In production, avoid hardcoding credentials. Instead, load them from environment variables or a secrets manager and rotate them regularly. Combine this with HTTP Strict Transport Security (HSTS) headers to instruct browsers and intermediaries to always use HTTPS, reducing the risk of accidental cleartext access. middleBrick’s scans can verify that TLS is enforced and that authentication mechanisms are not exposed over insecure transports, helping teams prioritize remediation.

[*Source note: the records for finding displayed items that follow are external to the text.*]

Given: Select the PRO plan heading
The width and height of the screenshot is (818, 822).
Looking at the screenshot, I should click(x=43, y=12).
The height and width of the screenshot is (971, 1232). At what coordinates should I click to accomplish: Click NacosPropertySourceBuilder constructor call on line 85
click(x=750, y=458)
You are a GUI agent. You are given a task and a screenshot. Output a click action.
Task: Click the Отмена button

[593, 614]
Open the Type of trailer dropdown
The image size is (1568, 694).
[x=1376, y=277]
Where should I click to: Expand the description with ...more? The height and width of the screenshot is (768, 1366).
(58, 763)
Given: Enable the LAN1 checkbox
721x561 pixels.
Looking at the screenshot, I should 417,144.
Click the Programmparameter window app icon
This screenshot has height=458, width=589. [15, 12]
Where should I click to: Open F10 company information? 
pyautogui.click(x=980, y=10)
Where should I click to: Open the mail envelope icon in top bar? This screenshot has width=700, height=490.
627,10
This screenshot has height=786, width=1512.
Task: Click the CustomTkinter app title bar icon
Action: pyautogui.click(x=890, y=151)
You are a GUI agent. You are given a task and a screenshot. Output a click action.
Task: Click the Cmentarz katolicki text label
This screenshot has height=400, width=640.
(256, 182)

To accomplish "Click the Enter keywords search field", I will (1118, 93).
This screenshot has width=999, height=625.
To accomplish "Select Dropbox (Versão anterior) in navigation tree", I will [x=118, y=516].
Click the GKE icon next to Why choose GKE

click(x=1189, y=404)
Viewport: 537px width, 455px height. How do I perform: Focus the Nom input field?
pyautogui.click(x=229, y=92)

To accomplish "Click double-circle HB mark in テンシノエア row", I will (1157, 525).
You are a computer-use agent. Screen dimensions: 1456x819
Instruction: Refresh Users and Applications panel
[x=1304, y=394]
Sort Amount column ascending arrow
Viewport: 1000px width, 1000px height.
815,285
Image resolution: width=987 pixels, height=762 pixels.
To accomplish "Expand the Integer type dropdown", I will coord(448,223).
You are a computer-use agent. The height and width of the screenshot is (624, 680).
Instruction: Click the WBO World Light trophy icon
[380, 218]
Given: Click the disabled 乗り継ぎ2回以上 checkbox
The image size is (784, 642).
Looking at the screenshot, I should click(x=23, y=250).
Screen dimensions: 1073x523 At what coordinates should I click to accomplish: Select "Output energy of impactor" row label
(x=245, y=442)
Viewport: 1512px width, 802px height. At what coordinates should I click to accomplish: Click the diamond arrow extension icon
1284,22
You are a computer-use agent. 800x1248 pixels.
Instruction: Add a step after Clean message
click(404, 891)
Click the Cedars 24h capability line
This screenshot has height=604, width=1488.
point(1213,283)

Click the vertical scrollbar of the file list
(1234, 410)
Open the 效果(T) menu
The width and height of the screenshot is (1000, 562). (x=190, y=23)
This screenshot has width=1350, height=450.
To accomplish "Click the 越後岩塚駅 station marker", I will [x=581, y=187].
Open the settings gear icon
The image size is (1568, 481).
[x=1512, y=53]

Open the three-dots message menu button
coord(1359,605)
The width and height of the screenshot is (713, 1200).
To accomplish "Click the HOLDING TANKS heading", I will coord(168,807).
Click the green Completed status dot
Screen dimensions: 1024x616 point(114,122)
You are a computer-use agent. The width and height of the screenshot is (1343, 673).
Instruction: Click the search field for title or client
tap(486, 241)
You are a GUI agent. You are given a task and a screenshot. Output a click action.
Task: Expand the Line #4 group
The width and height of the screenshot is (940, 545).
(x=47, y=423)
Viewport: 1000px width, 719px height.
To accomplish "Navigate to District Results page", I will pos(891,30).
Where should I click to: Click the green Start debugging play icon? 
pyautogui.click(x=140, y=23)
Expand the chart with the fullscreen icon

For teams using the middleBrick CLI, running middlebrick scan <url> against an endpoint with Basic Auth and no TLS will surface the encryption issue in the findings report. The Pro plan’s continuous monitoring can track whether encryption is consistently applied across all monitored APIs, and the GitHub Action can fail builds if a new route introduces HTTP-only authentication. These integrations help ensure that the combination of Basic Auth and missing TLS is caught early and not introduced in later stages of development.

Related CWEs: encryption

CWE IDNameSeverity
CWE-319Cleartext Transmission of Sensitive Information HIGH
CWE-295Improper Certificate Validation HIGH
CWE-326Inadequate Encryption Strength HIGH
CWE-327Use of a Broken or Risky Cryptographic Algorithm HIGH
CWE-328Use of Weak Hash HIGH
CWE-330Use of Insufficiently Random Values HIGH
CWE-338Use of Cryptographically Weak PRNG MEDIUM
CWE-693Protection Mechanism Failure MEDIUM
CWE-757Selection of Less-Secure Algorithm During Negotiation HIGH
CWE-261Weak Encoding for Password HIGH

Frequently Asked Questions

Can Basic Auth be used safely without TLS if the credentials are rotated frequently?
No. Even with frequent rotation, Basic Auth encodes credentials reversibly and transmits them in cleartext without TLS. An attacker can capture and use the credentials before rotation occurs. TLS is required to protect credentials in transit regardless of rotation policy.
How does middleBrick detect missing TLS when scanning an API with Basic Auth?
middleBrick performs unauthenticated black-box checks and attempts to interact with endpoints over HTTP. If the endpoint accepts and returns sensitive authentication-related responses without requiring TLS, the scan flags missing encryption and highlights the risk of credential exposure in the report.